Given request 1: Copy the passage about sheep word for word, from "- Psalm 23 that" up to and including "water is still.".

--- START Text segment ---

When I was in college I had a friend by the name of Lynne, who farmed with his father north of Champaign. They grew the usual central Illinois crops of corn and soy beans, but unlike most central Illinois farmers, they also raised sheep. Actually, they made a pretty hefty extra income by raising sheep, especially in years when the crop prices or yields weren’t so good. But Lynne hated those sheep. I can remember him saying that there are three levels of stupidity in this world. There’s dumb. There’s dumber. And then there’s sheep. I also remember him saying that if someone says that sheep are as dumb as a brick, they are actually insulting the brick!
Now I have to admit that perhaps other than at a petting zoo with our children when they were young, I’ve never actually been around sheep. I can’t speak for the presumed stupidity of sheep from my own experience. So I turned to our friend the internet, and it didn’t take me long to understand why my friend Lynne said those things about sheep.
For example:
- Sheep spend their days eating grass. Hour after hour after hour eating grass. Eating is pretty much all that they do. It sounds very peaceful, doesn’t it? But this constant eating creates problems. For starters, when sheep show up to eat – especially in past times when they would move from one pasture to another – they eat everything. When they leave, there’s no grass left. This caused a lot of problems in the days of the “old west,” because when sheep came through an area, they left nothing – absolutely nothing – for grazing cattle to eat. Not only that, but sheep are so focused on their eating that they don’t see what the other sheep are doing – and they can easily stray away from the flock. Sheep also can’t digest all the grass they’ve eaten until they lie down – but they don’t always lie down on their own. So the shepherd sometimes has to make them lie down for their own good.
- Psalm 23 that we read a few minutes ago mentions sheep being led beside the still waters – and those words are very important if you’re a shepherd. If sheep fall into moving water, they can drown. Their coats are already heavy, and their wool rapidly absorbs water. And they can’t swim. The end result is that sheep actually fear moving water and are reluctant to drink from a lake or stream unless the water is still.
- Sheep are born followers. Stories are told about a sheep falling off of a cliff and the rest of the sheep follow right off that same cliff.

--- END Text segment ---

Given request 2: Output every line of the listing below as a JSON list of strings, one string per line, with blank lines and pictures left out.

--- START Input records ---

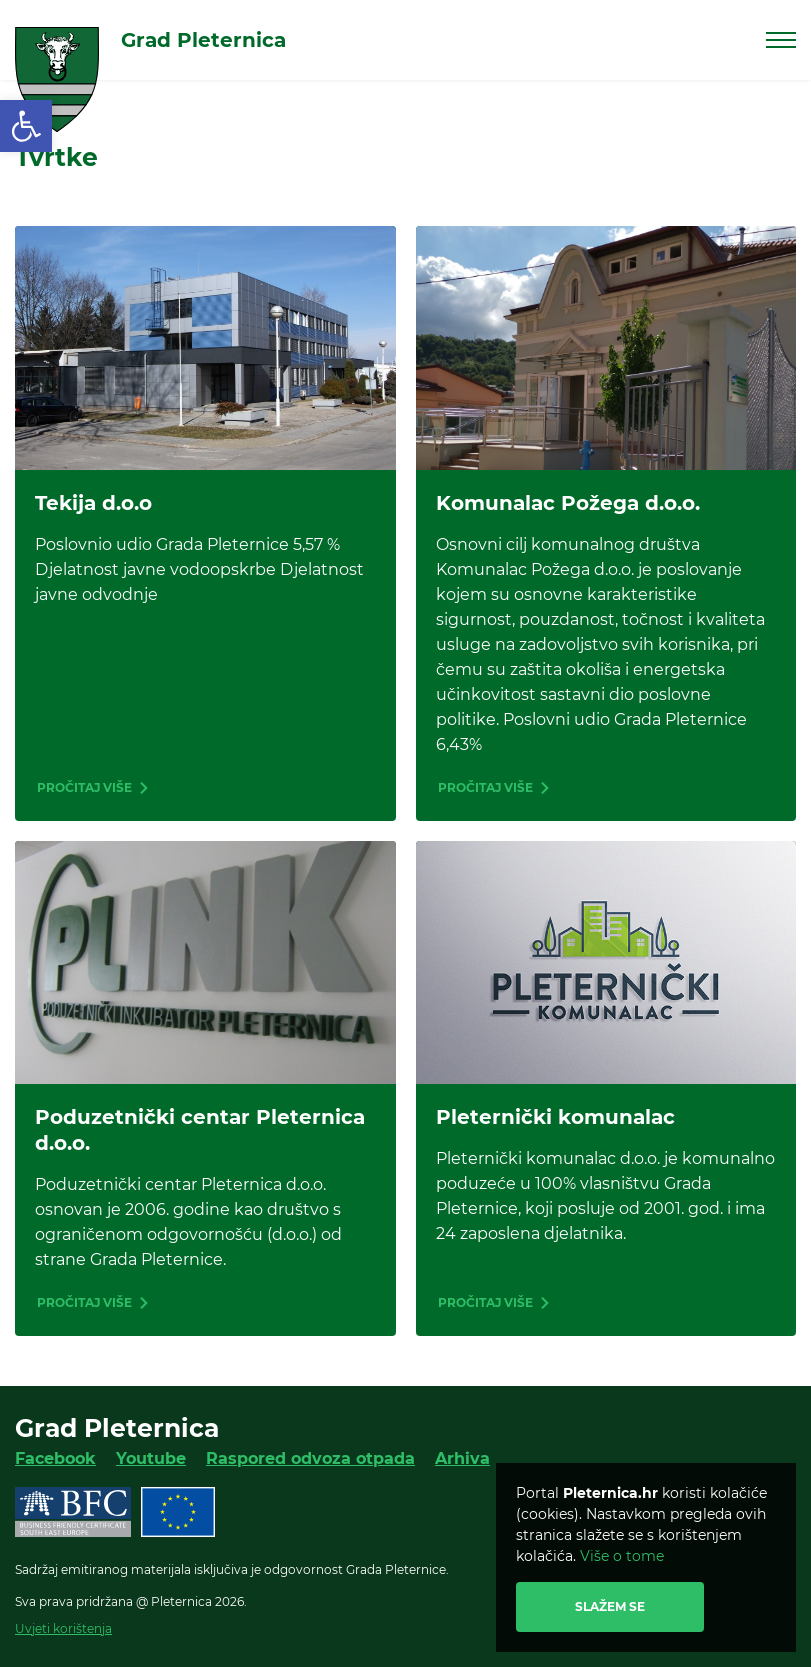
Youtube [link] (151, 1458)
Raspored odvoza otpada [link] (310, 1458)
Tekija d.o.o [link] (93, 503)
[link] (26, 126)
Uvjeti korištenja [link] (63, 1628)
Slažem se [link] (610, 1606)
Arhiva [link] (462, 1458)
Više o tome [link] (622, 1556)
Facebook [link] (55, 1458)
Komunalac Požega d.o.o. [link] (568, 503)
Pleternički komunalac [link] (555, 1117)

--- END Input records ---

Exercise response 1:
- Psalm 23 that we read a few minutes ago mentions sheep being led beside the still waters – and those words are very important if you’re a shepherd. If sheep fall into moving water, they can drown. Their coats are already heavy, and their wool rapidly absorbs water. And they can’t swim. The end result is that sheep actually fear moving water and are reluctant to drink from a lake or stream unless the water is still.

Exercise response 2:
[
  "Youtube [link] (151, 1458)",
  "Raspored odvoza otpada [link] (310, 1458)",
  "Tekija d.o.o [link] (93, 503)",
  "[link] (26, 126)",
  "Uvjeti korištenja [link] (63, 1628)",
  "Slažem se [link] (610, 1606)",
  "Arhiva [link] (462, 1458)",
  "Više o tome [link] (622, 1556)",
  "Facebook [link] (55, 1458)",
  "Komunalac Požega d.o.o. [link] (568, 503)",
  "Pleternički komunalac [link] (555, 1117)"
]